Excerpted passage:
----------------------------------------

Risk of bias summary

A. Risk of bias for each included RCT, representing low risk of bias (+), high risk of bias (-), and unclear risk of bias (?). B. Bar chart comparing percentage risk of bias for each included RCT. Low risk of bias (Green), high risk of bias (Red), and unclear risk of bias (Yellow).

Overall survival analysis

The forest plot analysis of overall survival with PD-1/PD-L1 antibodies indicated better prognosis than docetaxel, in advanced NSCLC patients, as shown in Figure 3. Compared with docetaxel, we observed a significant decrease (31%) in the risk of death in PD-1/PD-L1 antibody group (HR 0.69, 95% CI: 0.63-0.75, p < 0.001; I2 = 0%). Further subgroup analysis of OS based on PD-L1 expression again revealed statistically significant advantage for PD-1/PD-L1 therapy as compared to docetaxel, with pooled HR values of 0.79 (95% CI: 0.67-0.93, p = 0.006) in subgroups with PD-L1 expression of < 1%,0.66 (95% CI: 0.59-0.74, p < 0.001) with PD-L1 expression of ≥1%, 0.55 (95% CI: 0.45-0.67, p < 0.001) with PD-L1 expression of ≥5%, 0.41 (95% CI: 0.27-0.63, p < 0.001) with PD-L1 expression of ≥10%, and 0.49 (95% CI: 0.40-0.60, p < 0.001) with PD-L1 expression of ≥50%. However, the pooled HR values were not statistically significant in subgroups with PD-L1 expression of < 5% [0.86(95% CI: 0.61-1.23, p = 0.417)], and < 10% [0.86(95% CI: 0.61-1.21, p = 0.381)]. In addition, we found very little overall heterogeneity for OS in all studies (I2 = 0%, p = 0.654), but the heterogeneity at the PD-L1 expression subgroup levels was different. For instance, PD-L1 expression of ≥1%, 5%, 10%, 50% and < 1 %, displayed I2 values of 0% (p = 0.740); 10.0% (p = 0.343); 0% (p = 0.537); 0% (p = 0.811);18.5% (p = 0.298). respectively, and represented less heterogeneity. However other subgroups based on PD-L1 expression like, < 5% and < 10% showed I2 values of 56.1% (p = 0.131) and 56.5% (p = 0.129), respectively, and suggested high heterogeneity (Figure 3A & 3B).

----------------------------------------

Recorded data:
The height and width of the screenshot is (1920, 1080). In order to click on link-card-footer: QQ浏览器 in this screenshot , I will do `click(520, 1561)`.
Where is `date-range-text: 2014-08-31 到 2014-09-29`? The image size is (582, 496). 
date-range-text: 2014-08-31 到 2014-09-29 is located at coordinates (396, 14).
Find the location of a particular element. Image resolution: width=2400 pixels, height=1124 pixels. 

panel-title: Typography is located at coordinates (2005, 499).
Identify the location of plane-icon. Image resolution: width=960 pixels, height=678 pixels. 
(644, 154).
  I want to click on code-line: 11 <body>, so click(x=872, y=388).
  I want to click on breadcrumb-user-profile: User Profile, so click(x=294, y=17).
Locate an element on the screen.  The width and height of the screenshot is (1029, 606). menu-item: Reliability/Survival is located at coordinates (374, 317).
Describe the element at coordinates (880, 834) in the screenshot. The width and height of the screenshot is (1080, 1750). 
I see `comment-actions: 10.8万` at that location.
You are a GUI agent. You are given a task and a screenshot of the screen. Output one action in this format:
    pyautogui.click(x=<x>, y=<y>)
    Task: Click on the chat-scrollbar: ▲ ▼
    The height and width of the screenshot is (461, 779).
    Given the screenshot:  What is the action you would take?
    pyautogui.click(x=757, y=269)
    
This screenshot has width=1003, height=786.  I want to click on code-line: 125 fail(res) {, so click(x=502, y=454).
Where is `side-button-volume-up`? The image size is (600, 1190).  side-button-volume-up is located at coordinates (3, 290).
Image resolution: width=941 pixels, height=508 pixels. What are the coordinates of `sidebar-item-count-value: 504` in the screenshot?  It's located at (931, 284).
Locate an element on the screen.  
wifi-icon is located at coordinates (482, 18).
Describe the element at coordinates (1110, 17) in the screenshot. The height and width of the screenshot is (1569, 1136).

----------------------------------------

Tasks to carry out:
1. According to the survival analysis passage, what pooled hazard ratio was found for patients with PD-L1 expression of ≥50%?
2. Write the next part of the survival analysis passage, starting after its final sentence.
The listing was taken from a separate source.

Exercise responses:
1. 0.49 (95% CI: 0.40-0.60, p < 0.001).

2.
Figure 3

Forest plot analysis for OS between patients treated with PD-1/PD-L1 antibodies and docetaxel monotherapy along with different levels of PD-L1 expression

A. (I-squared < 50%, FEM): All patients, PD-L1≥1%, PD-L1 < 1%, PD-L1≥5%, PD-L1≥10%, PD-L1≥50%; B. ( I-squared ≥50%, RAM): PD-L1 < 5%, PD-L1 < 10%.

Progression free survival analysis

Similarly, forest plot analysis of PFS indicated better results with PD-1/PD-L1 antibodies than docetaxel in advanced NSCLC patients (Figure 4). The PD-1/PD-L1 antibodies displayed significant improvement in PFS of advanced NSCLC patients, with HR value of 0.87 (95% CI: 0.80-0.94; p < 0.001). The subgroup analysis for PFS based on PD-L1 expression also showed statistically significant improvement in some subgroups with PD-1 antibody treatment over docetaxel. The pooled HR values of subgroups with PD-L1 expression of ≥1%, 5%, 10% and 50% were 0.83 (95% CI: 0.75-0.91, p = 0.000); 0.65 (95% CI: 0.55-0.79, p < 0.001); 0.54 (95% CI: 0.40-0.72, p < 0.001); and 0.59 (95% CI: 0.51-0.71, p < 0.001), respectively. However, the pooled HR values of subgroups with PD-L1 expression of < 1%, < 5% and < 10% were 1.00 (95% CI: 0.86-1.17, p = 0.968); 1.01 (95% CI: 0.58-1.74, p = 0.982); and 0.94 (95% CI: 0.54-1.65, p = 0.839), respectively, and did not show statistically significant improvement. Overall, there was some heterogeneity for PFS in all studies (I2 = 45.4%, p = 0.103). The subgroup analysis for PFS based on PD-L1 expression showed different levels of heterogeneity, ranging from no to significant levels. For instance, PD-L1 expression with ≥1%, 5% ,10%, 50% and < 1% showed I2 values of 0% (p = 0.567); 6.2% (p = 0.362); 0% (p = 0.748); 0% (p = 0.993) and 42.8% (p = 0.155), respectively. But PFS analysis of PD-L1 subgroups with expression < 5% and < 10% showed I2 values of 83% (p = 0.015) and 84.8% (p = 0.010), respectively, and represented high heterogeneity.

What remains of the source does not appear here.